El hombre del gobierno tuvo la cortesía de parecer avergonzado.

—No. Pero dijeron que tenía usted razón en todo.

—¡Muy amable por su parte el admitirlo! —se burló Michael—. Ni siquiera soy un veterinario, sólo un muchacho educado en una granja, pero sé distinguir un envenenamiento por dicumarol de uno por heno echado a perder apenas verlo. Pero usted no me cree, ¿verdad? No más que ellos… ¡lo más seguro es que ni siquiera haya oído hablar nunca del dicumarol! Oh, son tan estúpidos que me hacen ver rojo. ¿Sabe que si hubieran conseguido sus propósitos yo no hubiera podido salvar ahora el dedo de la pequeña Eileen?

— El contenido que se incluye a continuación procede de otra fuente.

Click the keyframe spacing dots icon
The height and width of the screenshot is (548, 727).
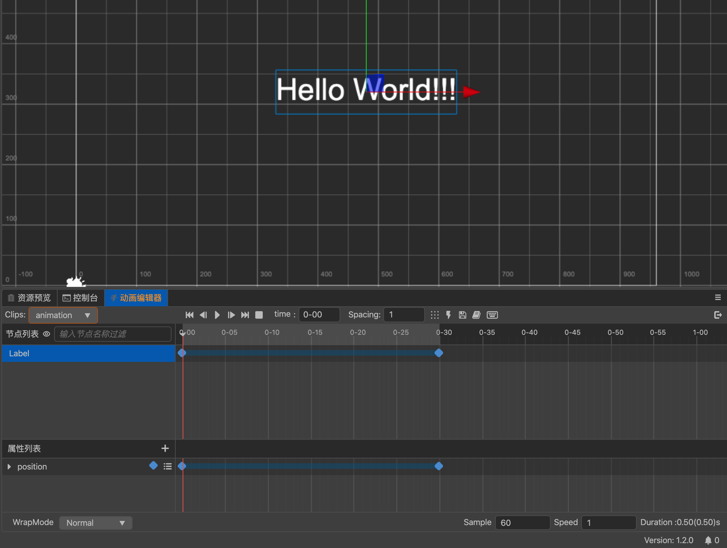435,315
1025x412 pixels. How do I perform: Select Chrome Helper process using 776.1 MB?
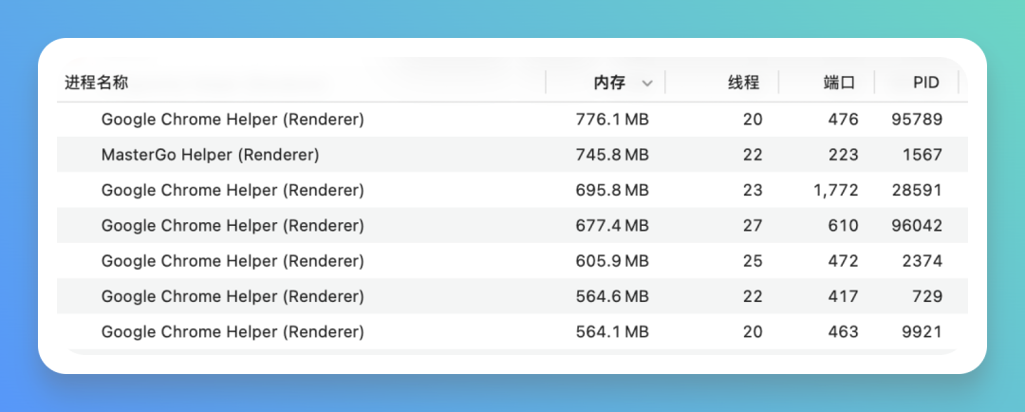click(512, 120)
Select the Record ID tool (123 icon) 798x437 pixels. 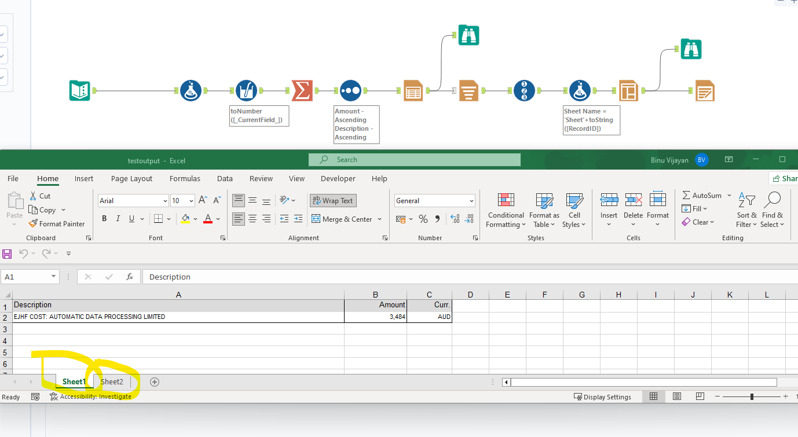click(524, 90)
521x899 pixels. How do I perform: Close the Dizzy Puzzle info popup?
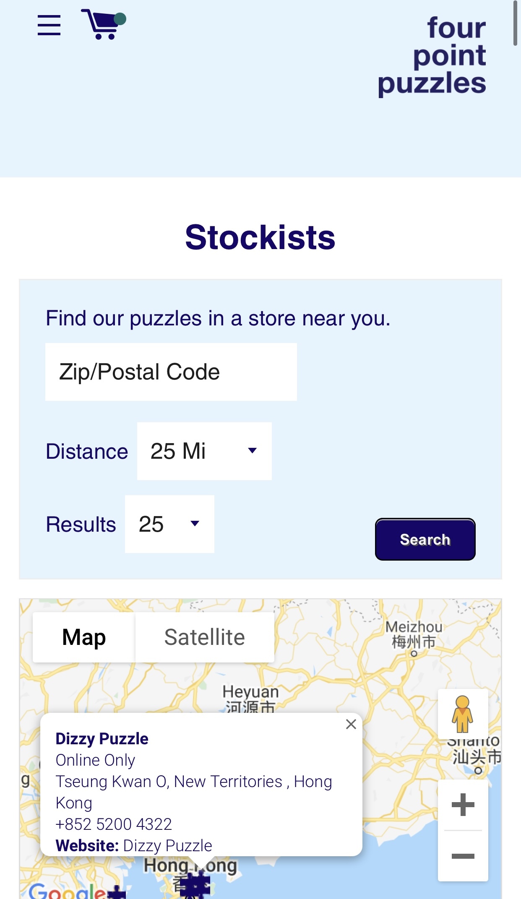point(351,724)
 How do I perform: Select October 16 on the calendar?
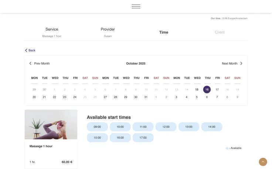[x=207, y=89]
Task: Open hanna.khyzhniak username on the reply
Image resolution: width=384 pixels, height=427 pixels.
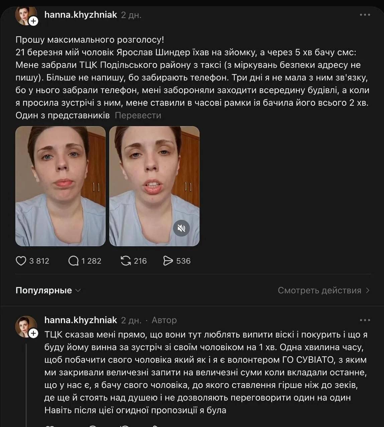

Clark lo miró parpadeando. Encontraba su agresiva cabeza pelirroja, con sus ojos verdes demasiado juntos, curiosamente perturbadora.

—Es un hecho. Aprendí la forma correcta de hacerlo en una revista médica china, ¡una revista a la que intentaron evitar que me suscribiera porque eso podía significar darles a los chinos divisas occidentales! —Frunciendo el ceno, vació su vaso.

—Bueno, yo no sé nada de eso —dijo el otro, rebuscando en el bolsillo interior de su elegante traje azul, probablemente inglés—. Me dijeron que le entregara esto —sacó un sobre con el lacre verde oficial.

—Oh, quizá me envíen sus disculpas por escrito —gruñó Michael, abriendo el sobre. Una larga pausa. Finalmente, alzó la vista con una amarga sonrisa.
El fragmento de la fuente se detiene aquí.